SOME WONDERFUL NEW BOOKS
Sometimes I read books which are so exciting to me I want to share them.
This year at the Society of Children’s Book Writers and Illustrators Conference I ran into several wonderful authors/illustrators and their books.
THE DIRTY COWBOY by Amy Timberlake, illustrated by Adam Rex, (Farrar,Straus, & Giroux, 2003) is a wonderfully funny story about a cowboy and a dog. The cowboy decides to take his yearly bath and asks the dog to guard his clothes. When he finishes his bath he smells so different the dog does not recognize him and won’t give up the clothes. This book is a perfect blend of text and pictures and will be great fun whether in group read-aloud or one-by-one on the couch. This book received the Golden Kite Award for picture book text.
JUST A MINUTE BY Yuyi Morales (Chronicle, 2003 ) is a trickster counting tale about Grandma Beetle and the Grim Reaper (in the form of Senor Calderon). It is an affectionate and warm-hearted tale of a resourceful grandma. I want to see more of Grandma Beetle. This book received the Golden Kite Honor Award for picture book illustration. It also received the Pura Belpre Award from the American Library Association.
APPLES TO OREGON by Deborah Hopkinson is another of my favorites this fall. Hopkinson’s narrator has a folksy way of telling us about her family’s trip from Iowa to Oregon with hundreds of fruit trees. It’s a story of pluck, humor, and history and a great read with a crisp apple.
Reader and Writer Dialogue
As your students are reading my books and visiting my Web site (http://www.jacquelinebriggsmartin.com) they may come up with questions which the website doesn’t answer. I will try to answer e-mailed questions which are sent to me. I would love to hear from readers of all ages, but, as adults, I hope you will help your young readers to search the Web site for answers before sending questions.
WORK AND PLAY
I’m excited about some forthcoming books. One–BANJO GRANNY (written with my daughter Sarah, who lives in California with her husband and son, Owen) is very close to my heart. This book will be illustrated by Barry Root and published by Houghton Mifflin in 2006. It is the story of a Granny who misses her grandson so much that “she puts on her thousand mile shoes” and sets out from the midwest to see her faraway grandson who goes “wiggly,jiggly and all-around giggly for bluegrass music.”
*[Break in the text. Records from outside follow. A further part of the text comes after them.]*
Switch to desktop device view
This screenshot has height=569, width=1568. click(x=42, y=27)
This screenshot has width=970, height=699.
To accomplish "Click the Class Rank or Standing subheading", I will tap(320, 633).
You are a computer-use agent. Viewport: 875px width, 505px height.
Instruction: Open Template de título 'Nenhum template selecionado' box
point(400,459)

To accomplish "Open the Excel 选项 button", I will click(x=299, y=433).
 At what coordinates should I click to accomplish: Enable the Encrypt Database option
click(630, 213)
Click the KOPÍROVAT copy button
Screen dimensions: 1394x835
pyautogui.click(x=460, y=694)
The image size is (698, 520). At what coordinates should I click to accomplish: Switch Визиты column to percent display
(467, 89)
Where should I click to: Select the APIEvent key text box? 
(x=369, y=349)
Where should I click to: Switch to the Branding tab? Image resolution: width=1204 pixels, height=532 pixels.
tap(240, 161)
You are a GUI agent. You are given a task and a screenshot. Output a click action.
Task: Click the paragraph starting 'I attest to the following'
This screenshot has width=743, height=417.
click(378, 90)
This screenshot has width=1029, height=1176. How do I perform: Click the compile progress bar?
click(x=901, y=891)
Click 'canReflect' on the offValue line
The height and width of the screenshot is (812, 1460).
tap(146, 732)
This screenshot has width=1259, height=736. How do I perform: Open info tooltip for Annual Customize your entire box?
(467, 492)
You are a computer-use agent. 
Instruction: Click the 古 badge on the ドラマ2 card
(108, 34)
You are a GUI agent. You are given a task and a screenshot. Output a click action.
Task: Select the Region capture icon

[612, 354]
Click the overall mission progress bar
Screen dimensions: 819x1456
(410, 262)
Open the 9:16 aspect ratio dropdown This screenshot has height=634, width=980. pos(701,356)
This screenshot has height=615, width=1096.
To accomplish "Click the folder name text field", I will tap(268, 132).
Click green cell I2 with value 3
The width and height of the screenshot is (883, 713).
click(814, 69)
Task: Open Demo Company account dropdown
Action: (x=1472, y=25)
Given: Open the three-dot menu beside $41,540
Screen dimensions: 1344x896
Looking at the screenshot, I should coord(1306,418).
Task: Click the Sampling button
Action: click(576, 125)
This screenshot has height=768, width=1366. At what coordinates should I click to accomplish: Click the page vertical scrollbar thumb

CHICKEN JOY ON REDBEAN ROAD (illustrated by Melissa Sweet and published by Houghton Mifflin, 2007) is a tall tale about friendship in the chicken yard and the healing power of Louisiana music.
I’ve also been working on a book for teachers and students about writing. It will be called JACQUELINE BRIGGS MARTIN AND YOU. It is part of Libraries Unlimited “Author and You” series and will be published in 2005.
It covers many topics, including getting started with journaling, writing about a favorite person or place, writing and revising a fictional story, and ways of sharing student writing.
THE WATER GIFT AND THE PIG OF THE PIG was named the Lupine Award Winner by the Maine Library Association; ON SAND ISLAND was named the Golden Kite Honor Book for Picture Book Text by the Society for Children’s Book Writers and Illustrators.
I hope this season, with its clouds and conflicts, also offers you some joys–the joy of family fun, the joy of good work done. And I hope to hear from you.
Thank you, Jackie, and congratulations on your many honors and accomplishments! Keep up the good work!